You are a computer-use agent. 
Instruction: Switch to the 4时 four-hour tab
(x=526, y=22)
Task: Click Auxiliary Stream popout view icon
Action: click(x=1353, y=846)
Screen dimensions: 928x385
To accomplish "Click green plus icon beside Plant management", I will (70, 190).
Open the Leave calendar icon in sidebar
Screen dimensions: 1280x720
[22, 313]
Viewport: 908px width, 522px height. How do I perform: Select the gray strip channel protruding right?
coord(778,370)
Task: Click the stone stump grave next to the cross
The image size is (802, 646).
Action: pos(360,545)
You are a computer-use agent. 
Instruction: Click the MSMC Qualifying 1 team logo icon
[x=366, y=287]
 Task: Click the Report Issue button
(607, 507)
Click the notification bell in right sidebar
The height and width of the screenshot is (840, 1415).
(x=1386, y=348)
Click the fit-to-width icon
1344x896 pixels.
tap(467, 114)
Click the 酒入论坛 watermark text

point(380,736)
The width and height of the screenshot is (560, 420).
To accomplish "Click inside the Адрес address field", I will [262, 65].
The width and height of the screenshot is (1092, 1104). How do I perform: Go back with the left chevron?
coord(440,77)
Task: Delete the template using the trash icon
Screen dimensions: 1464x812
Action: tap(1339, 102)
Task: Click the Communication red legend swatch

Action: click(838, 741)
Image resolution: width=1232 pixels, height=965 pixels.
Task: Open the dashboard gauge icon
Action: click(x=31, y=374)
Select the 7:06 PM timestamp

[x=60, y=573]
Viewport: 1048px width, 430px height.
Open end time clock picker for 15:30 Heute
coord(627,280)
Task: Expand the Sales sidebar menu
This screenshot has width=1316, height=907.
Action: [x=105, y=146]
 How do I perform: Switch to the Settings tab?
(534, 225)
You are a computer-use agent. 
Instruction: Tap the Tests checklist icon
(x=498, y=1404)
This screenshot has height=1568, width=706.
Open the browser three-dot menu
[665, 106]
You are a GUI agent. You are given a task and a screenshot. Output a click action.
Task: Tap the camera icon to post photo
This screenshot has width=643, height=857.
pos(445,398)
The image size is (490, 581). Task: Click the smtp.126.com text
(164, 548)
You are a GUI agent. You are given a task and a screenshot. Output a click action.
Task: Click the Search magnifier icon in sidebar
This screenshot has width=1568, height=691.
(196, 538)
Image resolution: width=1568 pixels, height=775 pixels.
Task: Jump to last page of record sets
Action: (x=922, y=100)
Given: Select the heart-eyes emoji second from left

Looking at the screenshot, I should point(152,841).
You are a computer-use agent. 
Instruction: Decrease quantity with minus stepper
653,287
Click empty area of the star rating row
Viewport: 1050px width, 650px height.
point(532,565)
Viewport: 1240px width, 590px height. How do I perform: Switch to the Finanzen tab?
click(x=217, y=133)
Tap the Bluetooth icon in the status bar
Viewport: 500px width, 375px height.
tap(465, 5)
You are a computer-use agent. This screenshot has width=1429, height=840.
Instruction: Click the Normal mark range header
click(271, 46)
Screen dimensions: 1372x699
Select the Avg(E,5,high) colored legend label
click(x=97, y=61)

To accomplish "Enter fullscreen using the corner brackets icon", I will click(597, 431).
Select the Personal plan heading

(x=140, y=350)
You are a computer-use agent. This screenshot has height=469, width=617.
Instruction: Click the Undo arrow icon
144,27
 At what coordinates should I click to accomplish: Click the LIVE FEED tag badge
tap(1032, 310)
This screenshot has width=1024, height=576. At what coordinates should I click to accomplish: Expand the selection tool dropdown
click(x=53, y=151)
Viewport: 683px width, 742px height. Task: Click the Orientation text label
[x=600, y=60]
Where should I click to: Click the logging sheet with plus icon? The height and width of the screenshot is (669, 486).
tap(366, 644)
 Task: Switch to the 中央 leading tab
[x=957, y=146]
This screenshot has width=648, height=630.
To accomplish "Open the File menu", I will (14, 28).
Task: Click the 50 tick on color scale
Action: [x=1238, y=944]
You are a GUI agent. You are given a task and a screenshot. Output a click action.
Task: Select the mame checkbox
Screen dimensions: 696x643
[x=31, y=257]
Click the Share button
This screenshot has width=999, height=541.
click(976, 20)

---*---

* Work required *
Once more, set down the full listing, verbatim.

* Task response *
You are a computer-use agent. 
Instruction: Switch to the 4时 four-hour tab
(x=526, y=22)
Task: Click Auxiliary Stream popout view icon
Action: click(x=1353, y=846)
Screen dimensions: 928x385
To accomplish "Click green plus icon beside Plant management", I will (70, 190).
Open the Leave calendar icon in sidebar
Screen dimensions: 1280x720
[22, 313]
Viewport: 908px width, 522px height. How do I perform: Select the gray strip channel protruding right?
coord(778,370)
Task: Click the stone stump grave next to the cross
The image size is (802, 646).
Action: pos(360,545)
You are a computer-use agent. 
Instruction: Click the MSMC Qualifying 1 team logo icon
[x=366, y=287]
 Task: Click the Report Issue button
(607, 507)
Click the notification bell in right sidebar
The height and width of the screenshot is (840, 1415).
(x=1386, y=348)
Click the fit-to-width icon
1344x896 pixels.
tap(467, 114)
Click the 酒入论坛 watermark text

point(380,736)
The width and height of the screenshot is (560, 420).
To accomplish "Click inside the Адрес address field", I will [262, 65].
The width and height of the screenshot is (1092, 1104). How do I perform: Go back with the left chevron?
coord(440,77)
Task: Delete the template using the trash icon
Screen dimensions: 1464x812
Action: tap(1339, 102)
Task: Click the Communication red legend swatch

Action: click(838, 741)
Image resolution: width=1232 pixels, height=965 pixels.
Task: Open the dashboard gauge icon
Action: click(x=31, y=374)
Select the 7:06 PM timestamp

[x=60, y=573]
Viewport: 1048px width, 430px height.
Open end time clock picker for 15:30 Heute
coord(627,280)
Task: Expand the Sales sidebar menu
This screenshot has width=1316, height=907.
Action: [x=105, y=146]
 How do I perform: Switch to the Settings tab?
(534, 225)
You are a computer-use agent. 
Instruction: Tap the Tests checklist icon
(x=498, y=1404)
This screenshot has height=1568, width=706.
Open the browser three-dot menu
[665, 106]
You are a GUI agent. You are given a task and a screenshot. Output a click action.
Task: Tap the camera icon to post photo
This screenshot has width=643, height=857.
pos(445,398)
The image size is (490, 581). Task: Click the smtp.126.com text
(164, 548)
You are a GUI agent. You are given a task and a screenshot. Output a click action.
Task: Click the Search magnifier icon in sidebar
This screenshot has width=1568, height=691.
(196, 538)
Image resolution: width=1568 pixels, height=775 pixels.
Task: Jump to last page of record sets
Action: (x=922, y=100)
Given: Select the heart-eyes emoji second from left

Looking at the screenshot, I should point(152,841).
You are a computer-use agent. 
Instruction: Decrease quantity with minus stepper
653,287
Click empty area of the star rating row
Viewport: 1050px width, 650px height.
point(532,565)
Viewport: 1240px width, 590px height. How do I perform: Switch to the Finanzen tab?
click(x=217, y=133)
Tap the Bluetooth icon in the status bar
Viewport: 500px width, 375px height.
tap(465, 5)
You are a computer-use agent. This screenshot has width=1429, height=840.
Instruction: Click the Normal mark range header
click(271, 46)
Screen dimensions: 1372x699
Select the Avg(E,5,high) colored legend label
click(x=97, y=61)

To accomplish "Enter fullscreen using the corner brackets icon", I will click(597, 431).
Select the Personal plan heading

(x=140, y=350)
You are a computer-use agent. This screenshot has height=469, width=617.
Instruction: Click the Undo arrow icon
144,27
 At what coordinates should I click to accomplish: Click the LIVE FEED tag badge
tap(1032, 310)
This screenshot has width=1024, height=576. At what coordinates should I click to accomplish: Expand the selection tool dropdown
click(x=53, y=151)
Viewport: 683px width, 742px height. Task: Click the Orientation text label
[x=600, y=60]
Where should I click to: Click the logging sheet with plus icon? The height and width of the screenshot is (669, 486).
tap(366, 644)
 Task: Switch to the 中央 leading tab
[x=957, y=146]
This screenshot has width=648, height=630.
To accomplish "Open the File menu", I will (14, 28).
Task: Click the 50 tick on color scale
Action: [x=1238, y=944]
You are a GUI agent. You are given a task and a screenshot. Output a click action.
Task: Select the mame checkbox
Screen dimensions: 696x643
[x=31, y=257]
Click the Share button
This screenshot has width=999, height=541.
click(976, 20)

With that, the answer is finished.